Court-Martial of William Bligh et al.
for the Loss of the Bounty October 22, 1790
Bligh Letter dated Coupang in Timor Aug't 18th, 1789.

Aug 18, 1789

Then a letter from Lieut. William Bligh dated Coupang in Timor August 18th 1789 addressed to Philip Stephens Esq., Secretary of the Admiralty was read as follows viz:

Coupang in Timor Aug't 18th 1789.


Apr 28, 1789

I am now unfortunately to request of you to acquaint the Lords Commissioners of the Admiralty that His Majesty's armed Vessel Bounty under my command was taken from me by some of the inferior Officers and Men on the 28th of April 1789 in the following Manner. A little before Sun Rise Fletcher Christian who was Mate of the Ship, and Officer of the Watch, with the Ship's Corporal came into my Cabin while I was asleep and seizing me tied my hands with a Cord assisted by others, who were also in the Cabin, all armed with Musquets and Bayonets. I was now threated with instant Deth, if I spoke a Word. I however called for assistance and awakened every one, but the Officers who were in their Cabins were secured by Centinels at their Doors, so that no one could come to me. The Arms were all secured and I was forced on Deck in my Shirt with my hands tied and secured by a guard, abaft the Mizen Mast, during which the Mutineers expressed much joy that they would soon again see Otaheite.
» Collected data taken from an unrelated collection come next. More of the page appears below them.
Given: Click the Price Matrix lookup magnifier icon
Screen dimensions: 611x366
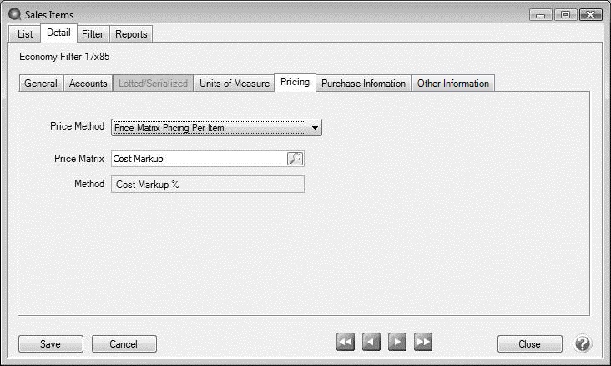Looking at the screenshot, I should pos(295,159).
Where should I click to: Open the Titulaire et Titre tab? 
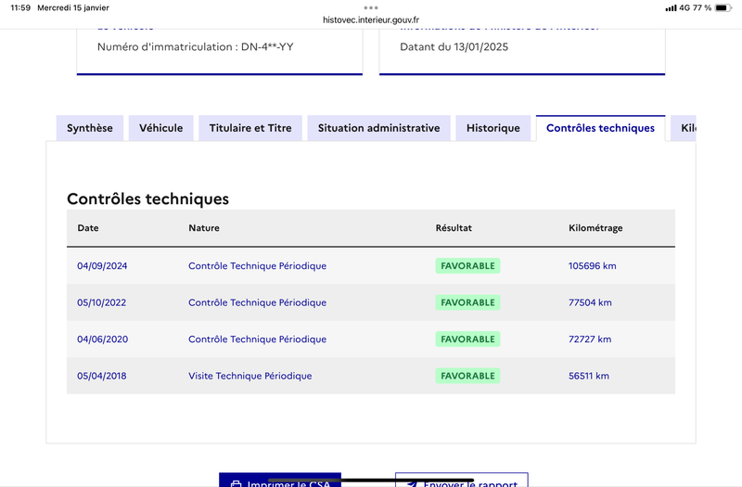[250, 128]
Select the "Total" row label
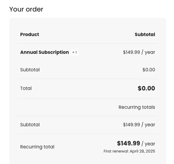The width and height of the screenshot is (174, 164). click(x=26, y=88)
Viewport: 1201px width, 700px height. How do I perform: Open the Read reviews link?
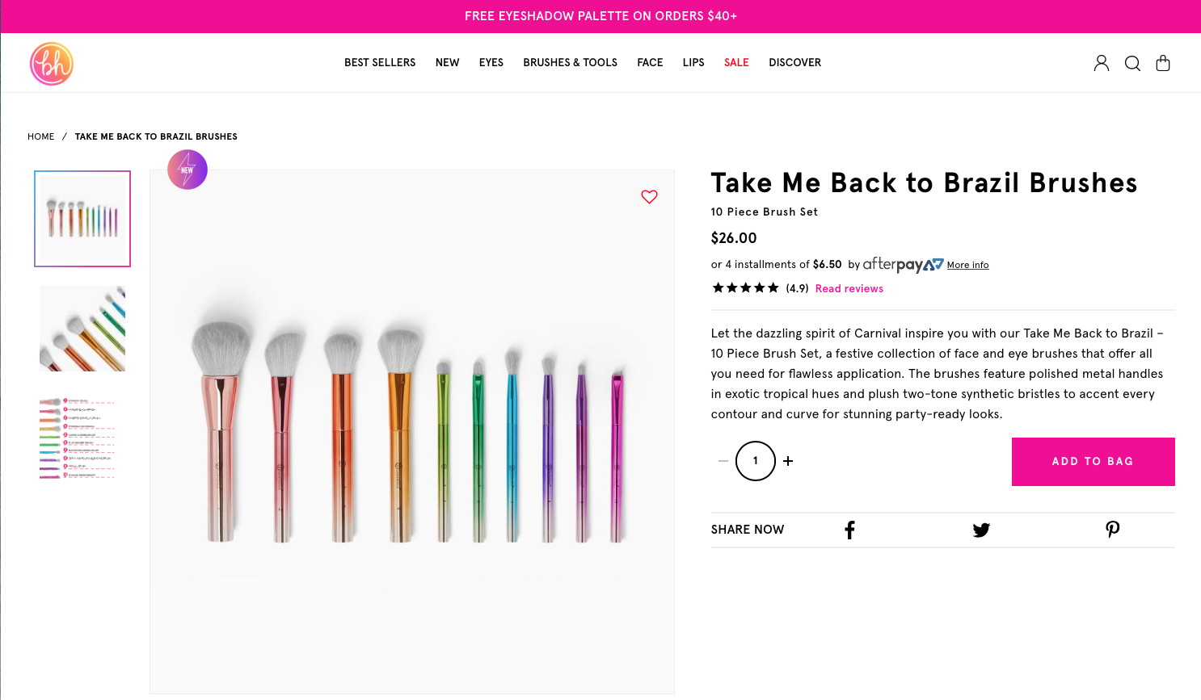[849, 288]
I now demanded of Christian the Cause of such a violent Act, but no other answer was given but hold your Tongue Sir, or you are dead this Instant, and holding me by the Cord, which tied my hands, he as often threatened to stab me in the Breast with a Bayonet he held in his right hand. I however did my utmost to rally the disaffected villians, to a sense of their duty, but to no effect. The Boatswain was ordered to hoist the launch out and while I was kept under a guard with Christian at their head abaft the Mizen Mast, the Officers and Men, not concerned in the Mutiny were ordered into the Boat. This being done I was told by Christian, Sir your Officers and Men are now in the Boat and you must go with them and with the guard, they carried me across the deck with their Bayonts presented on every Side, when attempting to make another effort, one Villian said to the other, blow his Brains out. I was at last forced into the boat and we were then veered astern, in all nineteen souls.

Apr 4, 1789
Apr 24, 1789
Apr 26, 1789

I was at this time 10 leagues to the S.W. of Tofoa the N.W. most of the Friendly Islands, having left Otaheite the 4th of April with 1015 find bread fruit Plants and many Fruit kind in all 774 Pots 39 Tubs and 24 Boxes. These Plants were now in a very flourishing Order. I anchored at Annamooka 24th April and left it on the 26th.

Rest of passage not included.